History is overflowing with countries that began with almost nothing and climbed to astonishing heights.
It is even more crowded with nations that were battered into ruin, reduced to rubble, written off as finished, and yet somehow fought their way back into the ranks of the world’s most prosperous societies.
I know what I am talking about.
I live in one of them.
Austria was once among the great powers of the world. The heart of a vast empire whose influence stretched across Europe and whose peers could be counted on remarkably few fingers. Vienna stood at its centre, and even today you cannot walk its streets without stumbling across reminders of that extraordinary age. Palaces. Boulevards. Museums. Churches. Grand buildings that whisper of a civilisation convinced it would endure forever.
It did not.
The empire collapsed.
What remained was a small, impoverished republic that many considered economically unviable. There was serious speculation that Austria could not survive on its own and would ultimately have little choice but to merge with Germany simply to remain economically functional.
History chose a darker path.
The Anschluss absorbed Austria into the Nazi Reich. Vienna ceased to be the capital of an empire and instead became merely one important city within a much larger one.
Then came the war.
And then came devastation.
Austria, together with Germany, was pounded into dust.
It is difficult for anyone today to imagine the poverty that followed. The bombed-out streets. The shortages. The uncertainty. The daily struggle simply to rebuild an ordinary life from extraordinary destruction.

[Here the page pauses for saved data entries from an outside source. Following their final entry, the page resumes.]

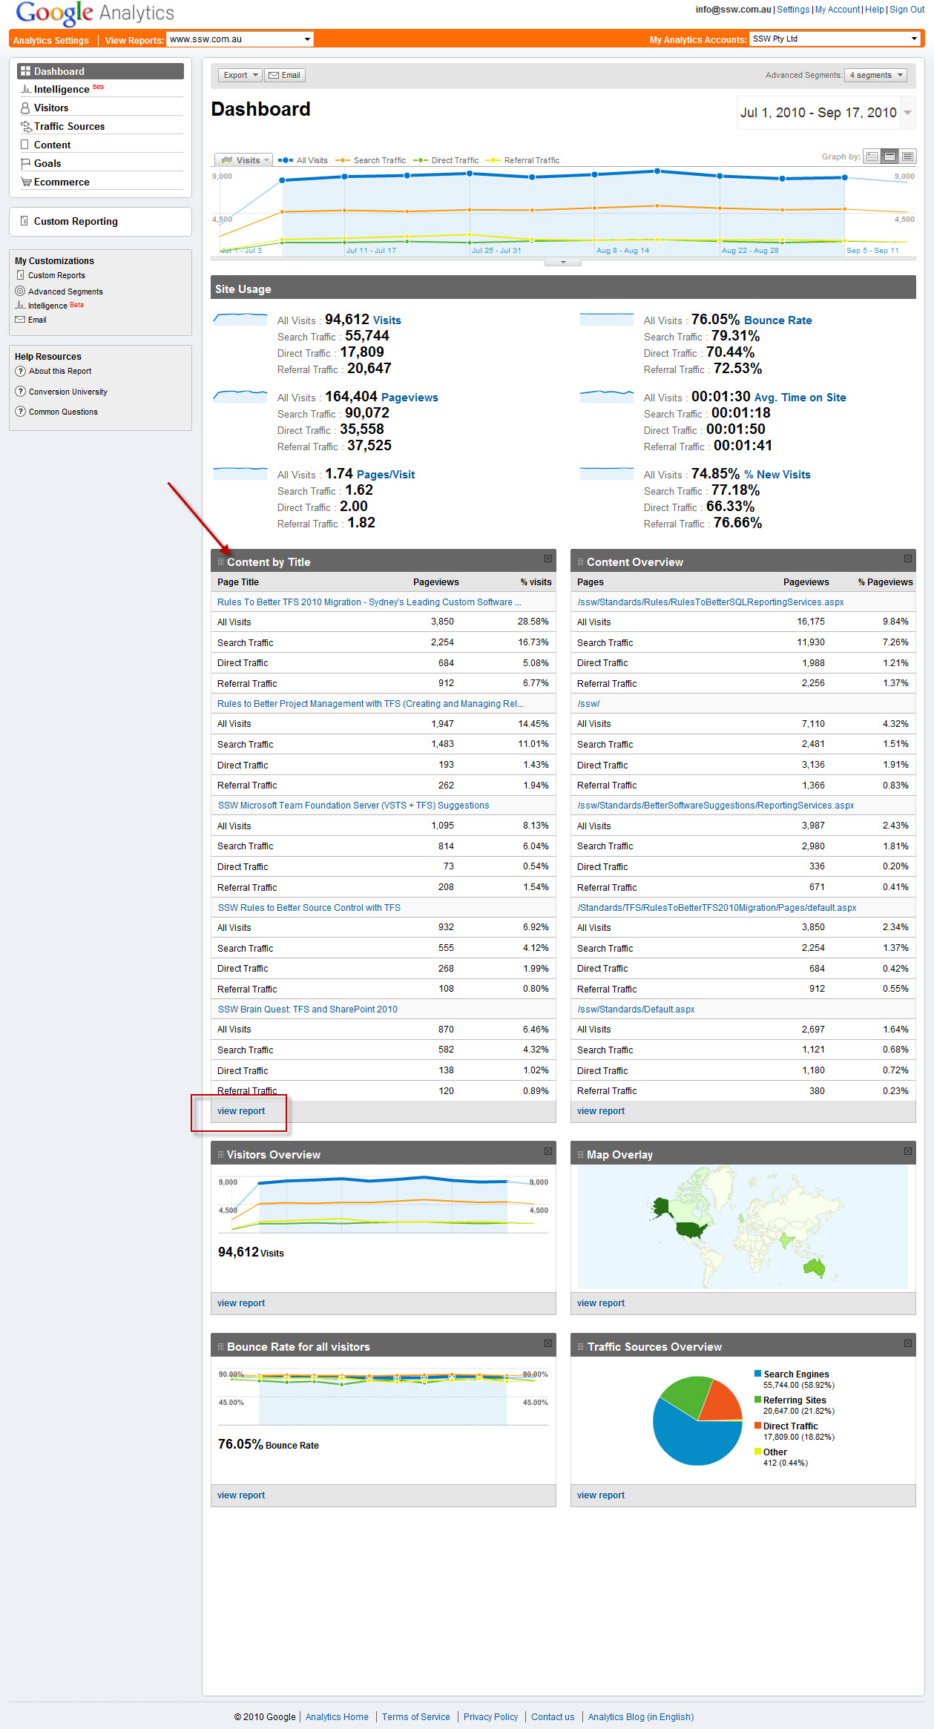
Task: Select the middle Graph by view button
Action: pyautogui.click(x=889, y=157)
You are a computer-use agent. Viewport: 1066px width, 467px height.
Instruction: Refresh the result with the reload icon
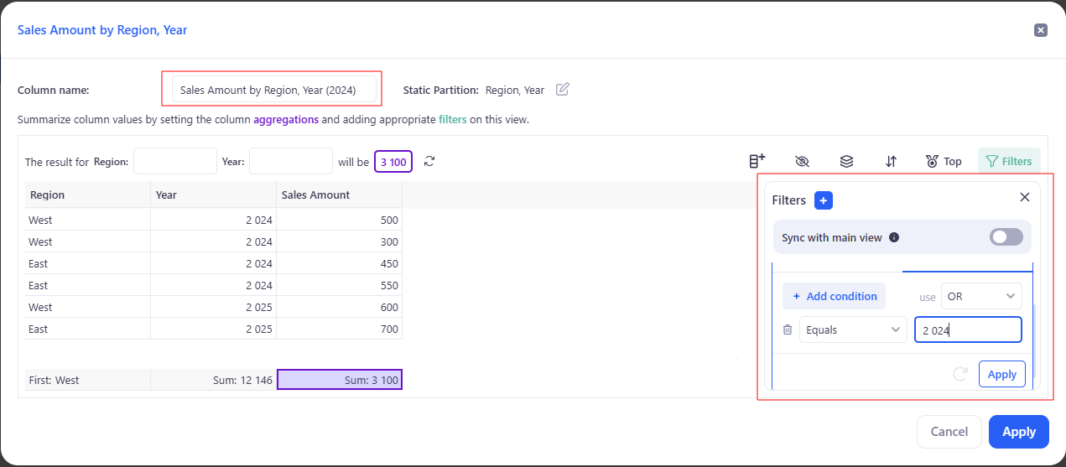click(x=429, y=161)
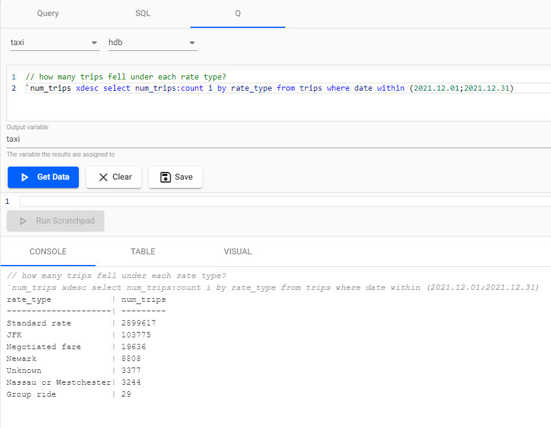Click the Nassau or Westchester output row
This screenshot has height=428, width=551.
tap(58, 382)
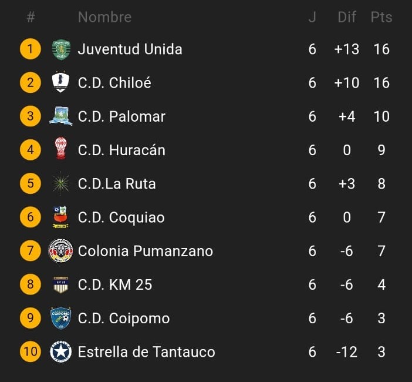Click the # ranking column header
This screenshot has width=412, height=382.
31,18
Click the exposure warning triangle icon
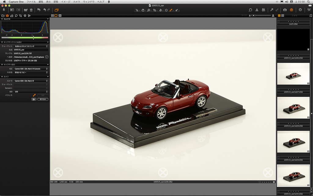The height and width of the screenshot is (196, 313). [x=257, y=10]
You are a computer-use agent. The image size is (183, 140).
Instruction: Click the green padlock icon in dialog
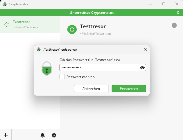pos(47,68)
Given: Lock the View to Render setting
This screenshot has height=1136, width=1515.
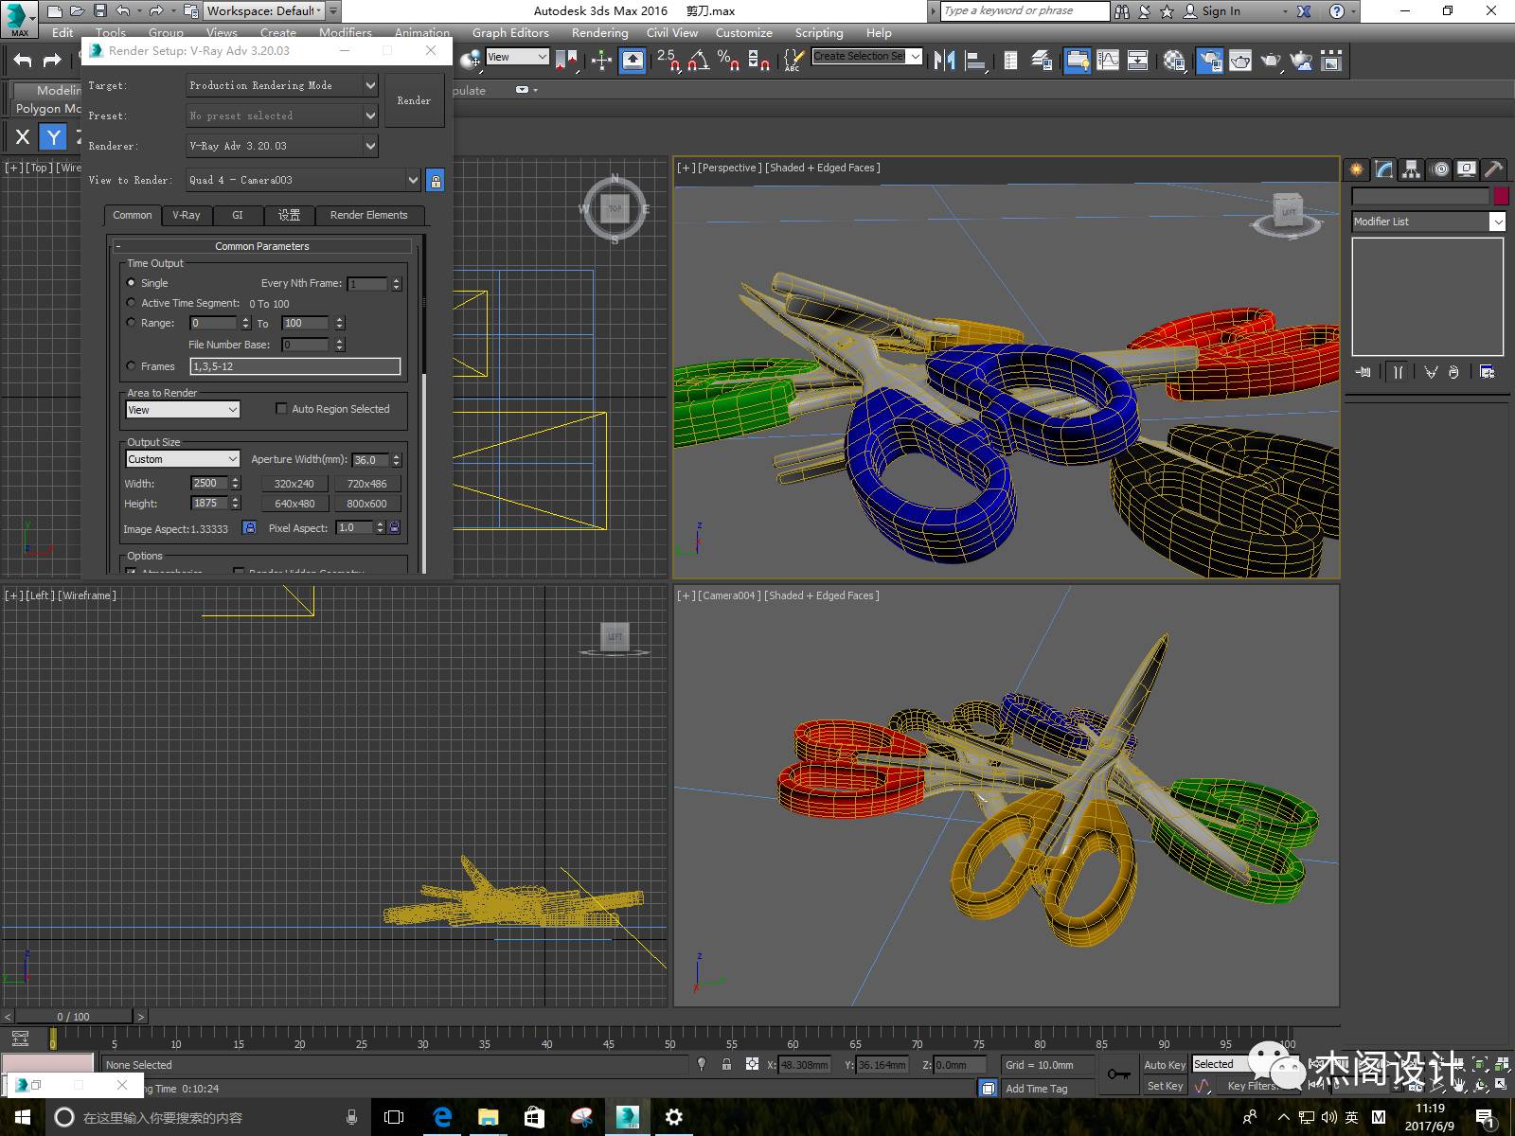Looking at the screenshot, I should point(436,180).
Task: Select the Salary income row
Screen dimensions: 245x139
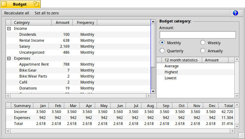Action: 78,47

My father grew up in that Vienna.
For him, those conditions were not chapters in a history book.
They were everyday reality.
And yet, within only a few decades, Austria climbed out of the rubble and reclaimed its place among the wealthiest nations on Earth.
Not through miracles.
Not through slogans.
But through rebuilding.
Patiently.
Painfully.
Brick by brick.
Austria has already survived hell.
More than once.
And it is hardly unique.
History is filled with countries that have endured occupation, famine, bankruptcy, revolution, civil war, dictatorship, and total destruction, only to emerge stronger than anyone thought possible.
That perspective matters.
It reminds us that decline is not always permanent.
Nor is prosperity.
The crisis we are living through today is serious.
It will make us poorer.
It will expose decades of bad decisions.
It will strip away many of the comfortable illusions we have wrapped ourselves in.
It may trim away a great deal of accumulated fat.
But it will not destroy us.
We have survived worse.
History says so.
And history has earned the right to be believed.